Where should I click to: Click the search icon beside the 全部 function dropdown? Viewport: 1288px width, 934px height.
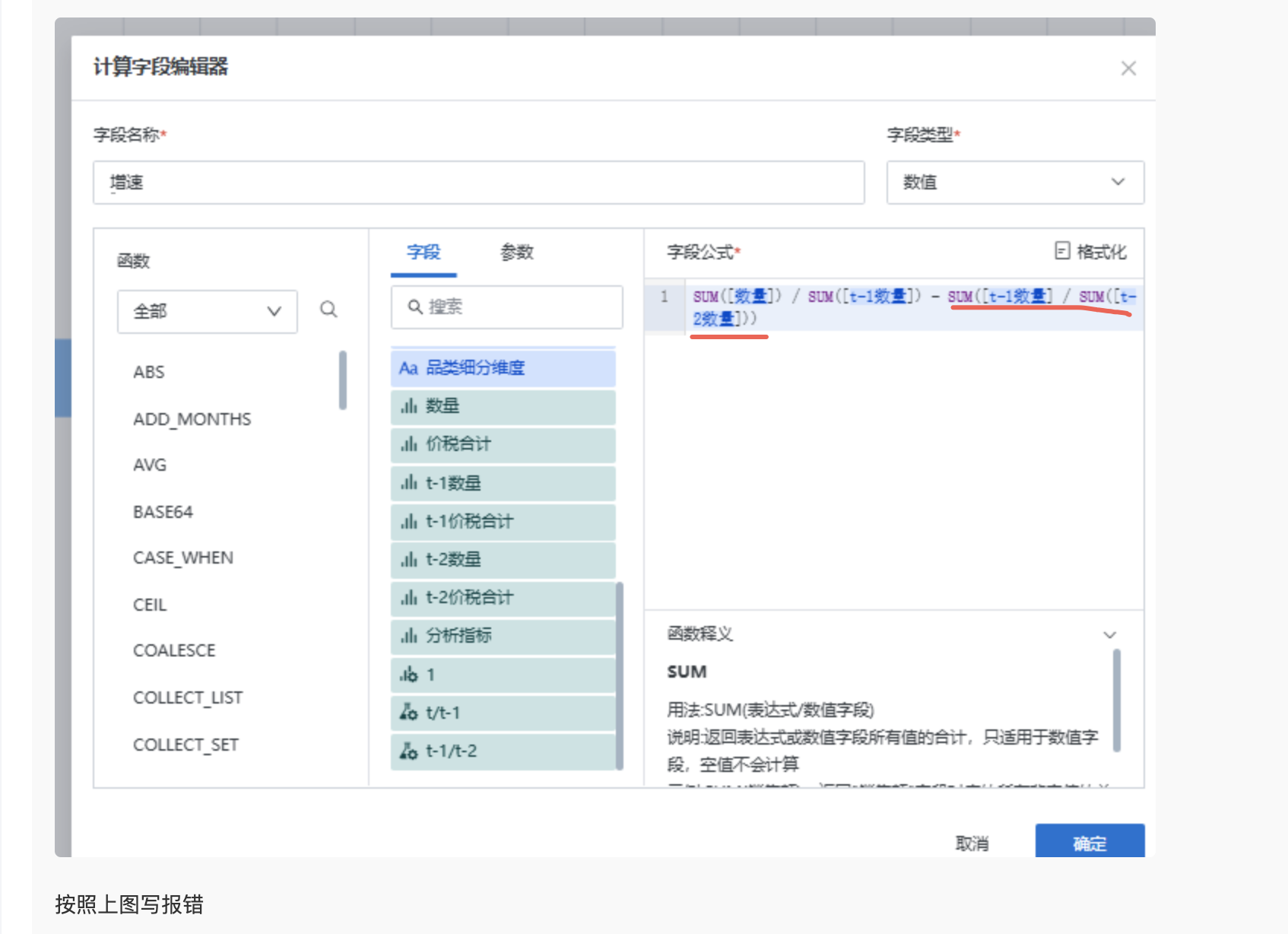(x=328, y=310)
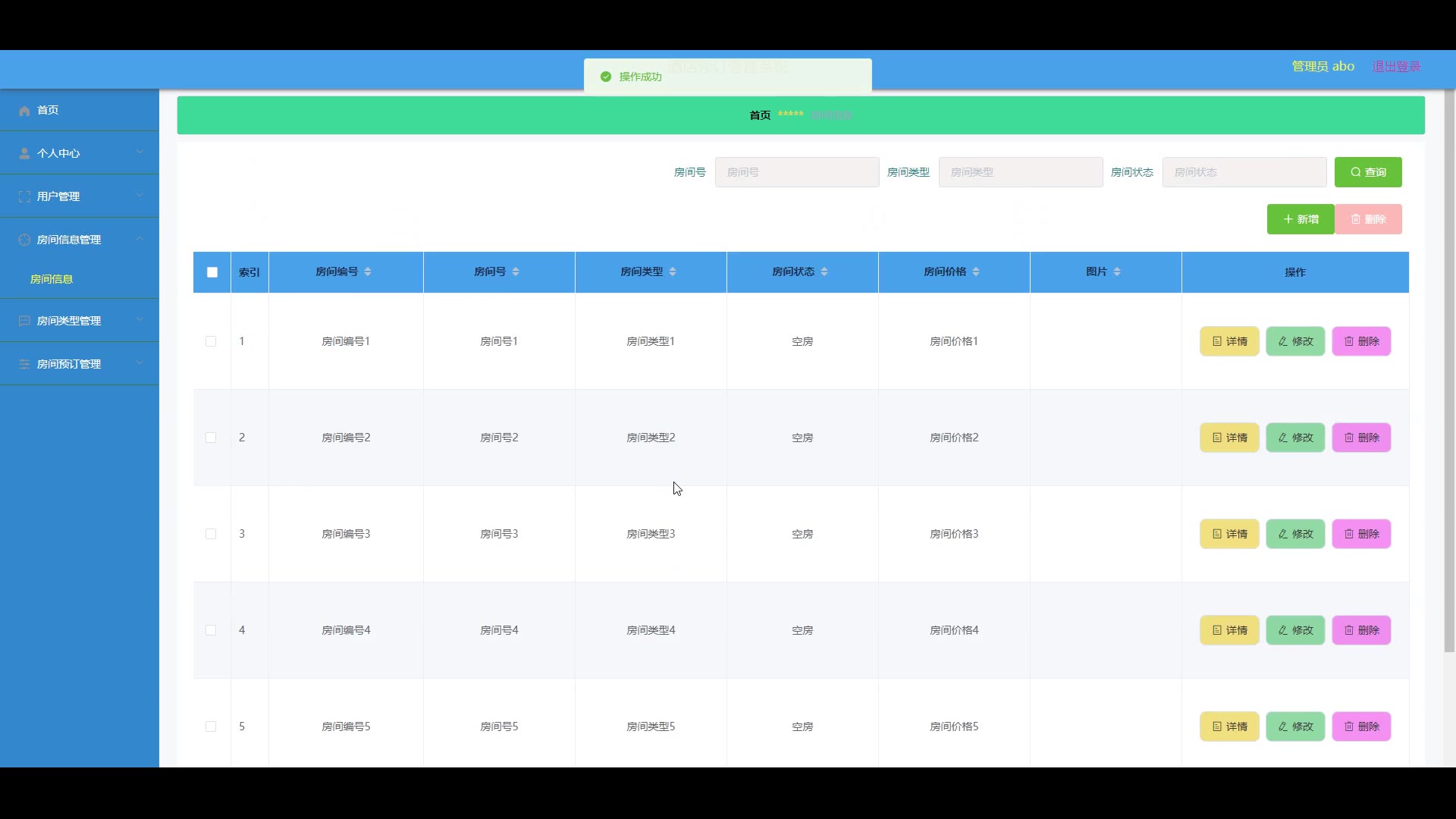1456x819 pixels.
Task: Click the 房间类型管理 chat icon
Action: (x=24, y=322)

--------

**WORK ITEM**
Go through the records and repeat each one exactly, skipping anything that is a picture.

**RESPONSE AREA**
Where should I click to: Click the search icon beside the 全部 function dropdown? Viewport: 1288px width, 934px height.
(x=328, y=310)
1456x819 pixels.
Task: Click the 房间类型管理 chat icon
Action: (x=24, y=322)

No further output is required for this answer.